JoLane Middle School student Marin Gray recently won $1,000 in the VFW Patriot’s Pen statewide essay contest, and the Oregon 13-year-old’s first instinct was to give something back to veterans.

JoLane Middle School student Marin Gray recently won $1,000 in the VFW Patriot’s Pen statewide essay contest, and the Oregon 13-year-old’s first instinct was to give something back to veterans. So Gray created her own essay contest by inviting local middle school students to explain why they’re grateful for local military veterans who fought to protect their freedoms, The News-Review reports.
A total of 26 students submitted essays, which were judged by Roseburg High School Principal Jill Weber and local veteran Neil Hummel.

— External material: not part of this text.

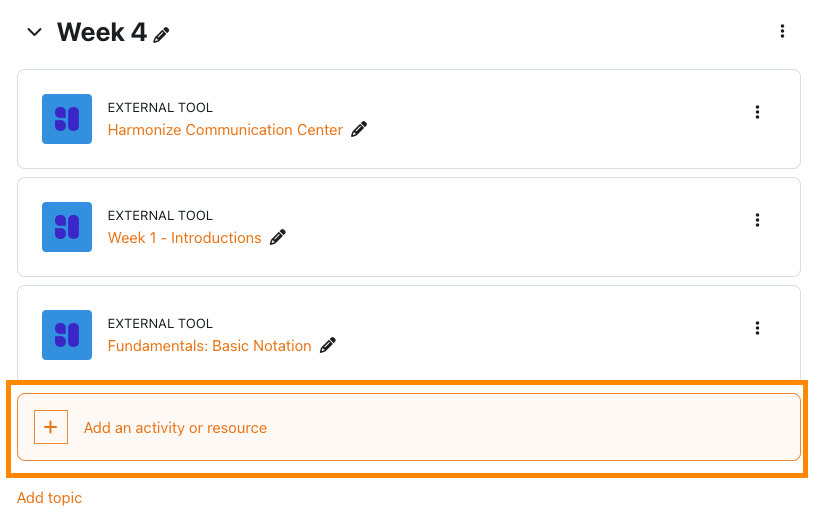
Task: Open the Fundamentals: Basic Notation link
Action: pyautogui.click(x=209, y=346)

The top five finishers were invited to the Veterans of Foreign Wars Patrick W. Kelley Post 2468 in Roseburg to read their work to veterans in person this month.
Geneva Academy student Jonathon Jacobsen took home the top prize and $100. His essay pointed to how soldiers “have protected us from many dangers that might have befallen us,” from the Revolutionary War to Afghanistan.
“Because of them we are unscathed and living in peace,” he wrote. “Those that have completed their service deserve respect from us all.”
Gray also read “America’s Gift to My Generation,” her Patriot’s Pen essay, which focused on how soldiers paid the ultimate price for upholding America’s ideals. Sacrificing for what’s right, she wrote, is an American tradition dating back to the Revolutionary War. “Unpaid and unfed, this nation’s first soldiers fought because they believed that the choir of ‘We the People’ held more power to influence our destiny than the voice of a king,” Gray said.
Local vets loved the event.
“I want to thank all the kids, the young people, for just knowing what some of these guys have gone through,” said Bill Johnson, a chaplain who helps vets in recovery.
“When I came back from Vietnam, I didn’t get anything. I got spit on,” Joe Wouters told The News-Review. “These kids are at least welcoming us home.”
Gray’s essay contest is the third event she’s organized over the last two years to help students and others in her community. She organized a Kindle giveaway to Eastwood Elementary School students in December when the library closed. She also created a cultural awareness program last year called Building Respect and Value for Everyone (BRAVE) to bring in presenters from 16 nations to speak to hundreds of local sixth-graders about appreciating different cultures and about bullying, according to the news site.
This story highlights how a service ethos within a school can expand especially as the attitude towards service is expressed in a range of practices and routinized actions. Even mandated community service can create a change in attitude. Researchers at the Institute for Advanced Studies in Culture found that even when “its value was questioned by students and parents, community service was an important part of the school’s moral ecology and an important way to reinforce the school’s ethical mission.” The experience of Marin Gray form the basis of an expanding array of service activities.
Teachers and principals working to strengthen moral and citizenship formation in their students can find information and strategies at the UK’s The Jubilee Centre. In The Jubilee Centre’s own words, the following illustrates how the centre views it work. “The Jubilee Centre is a pioneering interdisciplinary research centre on character, virtues and values in the interest of human flourishing. The Centre is a leading informant on policy and practice through its extensive range of projects contributes to a renewal of character virtues in both individuals and society.”